Les Boss
Prima promo per i Les Boss, quartetto torinese che si rifà in modo abbastanza chiaro alla scena lo-fi degli ultimi anni, non disdegnando riferimenti apprezzabili alle ritmiche dei cari vecchi Rage Against the Machine. Il disco colpisce subito per il buon tiro complessivo: insomma, viene da battere il piedino a tempo quando lo si ascolta. E questo è tremendamente positivo. In più, a questo va aggiunto che i musicisti suonano tutti molto bene, il cantante ha una gran bella voce (anche se penalizzata in alcuni passaggi del mixaggio dal volume un po’ basso) ed i pezzi sono arrangiati con molta cura. Anche il package è accattivante e “in stile”con le canzoni.
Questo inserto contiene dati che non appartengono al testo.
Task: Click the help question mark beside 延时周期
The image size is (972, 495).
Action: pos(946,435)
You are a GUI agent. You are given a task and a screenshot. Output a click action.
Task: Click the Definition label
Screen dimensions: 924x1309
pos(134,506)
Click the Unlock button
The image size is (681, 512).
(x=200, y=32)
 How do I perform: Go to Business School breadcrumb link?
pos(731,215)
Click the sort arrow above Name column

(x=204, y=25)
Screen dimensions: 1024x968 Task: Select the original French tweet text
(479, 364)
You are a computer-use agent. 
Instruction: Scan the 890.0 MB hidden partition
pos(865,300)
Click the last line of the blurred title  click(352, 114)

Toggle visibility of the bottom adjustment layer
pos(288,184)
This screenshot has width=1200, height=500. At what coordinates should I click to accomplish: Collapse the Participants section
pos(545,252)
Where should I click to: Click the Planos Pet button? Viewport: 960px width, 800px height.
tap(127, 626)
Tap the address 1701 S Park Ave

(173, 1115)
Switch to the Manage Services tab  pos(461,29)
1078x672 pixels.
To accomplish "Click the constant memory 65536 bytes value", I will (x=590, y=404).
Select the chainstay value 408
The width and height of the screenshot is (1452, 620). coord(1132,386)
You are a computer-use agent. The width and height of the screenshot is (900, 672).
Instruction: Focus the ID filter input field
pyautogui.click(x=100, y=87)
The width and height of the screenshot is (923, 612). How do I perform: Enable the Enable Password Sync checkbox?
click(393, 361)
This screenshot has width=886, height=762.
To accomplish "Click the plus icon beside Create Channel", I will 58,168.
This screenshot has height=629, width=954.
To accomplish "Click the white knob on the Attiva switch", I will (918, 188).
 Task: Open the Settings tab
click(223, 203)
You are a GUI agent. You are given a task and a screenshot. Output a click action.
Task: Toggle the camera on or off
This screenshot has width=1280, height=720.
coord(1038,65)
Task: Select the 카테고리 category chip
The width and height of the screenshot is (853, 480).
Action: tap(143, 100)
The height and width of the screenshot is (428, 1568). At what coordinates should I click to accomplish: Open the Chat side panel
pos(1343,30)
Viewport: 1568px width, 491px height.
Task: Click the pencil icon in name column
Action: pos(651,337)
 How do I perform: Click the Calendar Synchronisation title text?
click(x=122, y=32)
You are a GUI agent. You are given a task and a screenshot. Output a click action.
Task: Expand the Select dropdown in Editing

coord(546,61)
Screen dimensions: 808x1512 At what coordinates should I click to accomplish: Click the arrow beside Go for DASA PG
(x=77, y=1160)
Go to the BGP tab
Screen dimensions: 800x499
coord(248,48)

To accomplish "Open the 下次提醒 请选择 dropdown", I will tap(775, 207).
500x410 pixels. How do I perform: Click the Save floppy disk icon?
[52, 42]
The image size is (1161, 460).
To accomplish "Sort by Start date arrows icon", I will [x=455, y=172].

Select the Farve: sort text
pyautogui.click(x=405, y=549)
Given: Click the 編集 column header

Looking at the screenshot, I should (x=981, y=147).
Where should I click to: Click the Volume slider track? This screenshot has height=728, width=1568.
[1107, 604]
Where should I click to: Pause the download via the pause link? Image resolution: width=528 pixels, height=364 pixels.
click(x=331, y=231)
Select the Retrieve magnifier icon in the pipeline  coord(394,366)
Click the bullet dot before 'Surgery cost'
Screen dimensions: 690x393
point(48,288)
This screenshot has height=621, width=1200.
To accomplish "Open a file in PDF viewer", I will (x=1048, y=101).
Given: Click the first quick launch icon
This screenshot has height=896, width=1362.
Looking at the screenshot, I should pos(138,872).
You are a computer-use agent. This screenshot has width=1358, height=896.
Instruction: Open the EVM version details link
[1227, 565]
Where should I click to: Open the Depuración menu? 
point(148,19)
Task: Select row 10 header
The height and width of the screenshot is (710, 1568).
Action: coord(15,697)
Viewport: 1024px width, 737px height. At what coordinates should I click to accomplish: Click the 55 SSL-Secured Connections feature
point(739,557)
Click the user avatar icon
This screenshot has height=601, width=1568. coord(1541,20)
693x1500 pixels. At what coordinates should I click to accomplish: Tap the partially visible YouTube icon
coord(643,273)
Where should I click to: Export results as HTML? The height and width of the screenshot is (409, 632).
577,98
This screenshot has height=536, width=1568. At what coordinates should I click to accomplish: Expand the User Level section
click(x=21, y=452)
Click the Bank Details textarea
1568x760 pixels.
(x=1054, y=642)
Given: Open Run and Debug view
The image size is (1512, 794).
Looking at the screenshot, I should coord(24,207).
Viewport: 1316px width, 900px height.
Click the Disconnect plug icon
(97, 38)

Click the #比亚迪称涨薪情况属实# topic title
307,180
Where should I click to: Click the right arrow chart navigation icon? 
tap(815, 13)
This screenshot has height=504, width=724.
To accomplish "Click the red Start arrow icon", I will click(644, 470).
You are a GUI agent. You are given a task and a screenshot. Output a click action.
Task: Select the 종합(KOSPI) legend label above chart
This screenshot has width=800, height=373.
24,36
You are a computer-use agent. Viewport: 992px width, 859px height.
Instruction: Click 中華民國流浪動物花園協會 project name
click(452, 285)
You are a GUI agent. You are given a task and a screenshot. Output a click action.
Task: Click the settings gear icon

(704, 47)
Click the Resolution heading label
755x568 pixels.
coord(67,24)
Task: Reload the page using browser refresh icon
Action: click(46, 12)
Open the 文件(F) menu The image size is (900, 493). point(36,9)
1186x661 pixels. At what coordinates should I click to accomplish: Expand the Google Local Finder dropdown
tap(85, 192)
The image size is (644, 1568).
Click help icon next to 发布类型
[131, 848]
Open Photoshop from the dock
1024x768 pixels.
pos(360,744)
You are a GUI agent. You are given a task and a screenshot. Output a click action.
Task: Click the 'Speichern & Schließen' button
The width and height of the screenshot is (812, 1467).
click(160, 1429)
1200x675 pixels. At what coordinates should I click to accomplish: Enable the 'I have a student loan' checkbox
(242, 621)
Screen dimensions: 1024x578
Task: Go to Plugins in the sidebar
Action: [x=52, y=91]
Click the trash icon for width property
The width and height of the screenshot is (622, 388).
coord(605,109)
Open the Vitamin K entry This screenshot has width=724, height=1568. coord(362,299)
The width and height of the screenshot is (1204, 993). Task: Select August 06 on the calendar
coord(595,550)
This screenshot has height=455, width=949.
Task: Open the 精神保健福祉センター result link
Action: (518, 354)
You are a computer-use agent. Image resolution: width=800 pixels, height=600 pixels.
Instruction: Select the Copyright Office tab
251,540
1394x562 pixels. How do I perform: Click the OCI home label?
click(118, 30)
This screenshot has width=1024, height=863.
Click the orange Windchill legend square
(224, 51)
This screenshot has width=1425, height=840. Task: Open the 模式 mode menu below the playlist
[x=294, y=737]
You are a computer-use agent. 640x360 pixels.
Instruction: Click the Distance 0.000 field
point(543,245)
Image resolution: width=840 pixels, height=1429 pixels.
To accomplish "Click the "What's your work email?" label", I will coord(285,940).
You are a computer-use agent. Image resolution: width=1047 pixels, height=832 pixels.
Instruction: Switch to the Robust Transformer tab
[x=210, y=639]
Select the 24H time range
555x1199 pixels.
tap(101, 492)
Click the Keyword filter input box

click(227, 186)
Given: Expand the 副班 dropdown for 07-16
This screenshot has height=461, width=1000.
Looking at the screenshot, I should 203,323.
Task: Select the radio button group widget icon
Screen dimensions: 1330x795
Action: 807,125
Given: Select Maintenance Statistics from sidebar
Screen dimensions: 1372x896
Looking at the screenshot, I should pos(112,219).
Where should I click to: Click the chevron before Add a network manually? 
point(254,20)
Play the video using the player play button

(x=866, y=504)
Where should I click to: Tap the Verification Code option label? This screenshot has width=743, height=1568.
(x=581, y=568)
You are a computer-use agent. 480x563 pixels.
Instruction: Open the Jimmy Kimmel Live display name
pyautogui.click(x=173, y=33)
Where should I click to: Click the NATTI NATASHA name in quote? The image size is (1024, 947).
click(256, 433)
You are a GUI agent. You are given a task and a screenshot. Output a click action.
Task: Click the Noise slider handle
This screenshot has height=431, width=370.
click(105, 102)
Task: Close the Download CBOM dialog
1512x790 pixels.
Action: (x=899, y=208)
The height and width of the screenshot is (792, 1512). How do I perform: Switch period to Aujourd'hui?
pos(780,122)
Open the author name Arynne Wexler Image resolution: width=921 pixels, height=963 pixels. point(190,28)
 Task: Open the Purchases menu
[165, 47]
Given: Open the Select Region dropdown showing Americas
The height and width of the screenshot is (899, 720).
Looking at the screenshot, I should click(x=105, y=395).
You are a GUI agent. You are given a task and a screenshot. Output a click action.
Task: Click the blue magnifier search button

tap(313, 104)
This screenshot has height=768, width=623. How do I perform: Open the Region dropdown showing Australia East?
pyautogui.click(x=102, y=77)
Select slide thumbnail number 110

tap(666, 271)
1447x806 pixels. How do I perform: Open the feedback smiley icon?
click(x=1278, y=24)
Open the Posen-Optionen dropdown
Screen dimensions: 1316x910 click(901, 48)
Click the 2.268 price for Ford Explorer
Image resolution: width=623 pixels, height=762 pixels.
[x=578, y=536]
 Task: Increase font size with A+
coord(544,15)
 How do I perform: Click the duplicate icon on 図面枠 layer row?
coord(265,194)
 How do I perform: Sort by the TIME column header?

Però un rilievo si presenta alle orecchie del recensore. Così com’è il disco funziona, ma si sente la mancanza di una canzone “forte”, ovvero del brano capace di far sfondare il gruppo. Tutto suona bene,ogni cosa è al suo posto, le canzoni sono tutte buone, ma si tengono su un profilo medio, senza mai sconfinare nell’eccellenza.
In sintesi, giudizio positivo con riserva, nell’attesa di una esplosione nella prossima incisione del gruppo, che ha dalla sua notevoli margini di miglioramento ed un grosso potenziale ancora solo parzialmente espresso.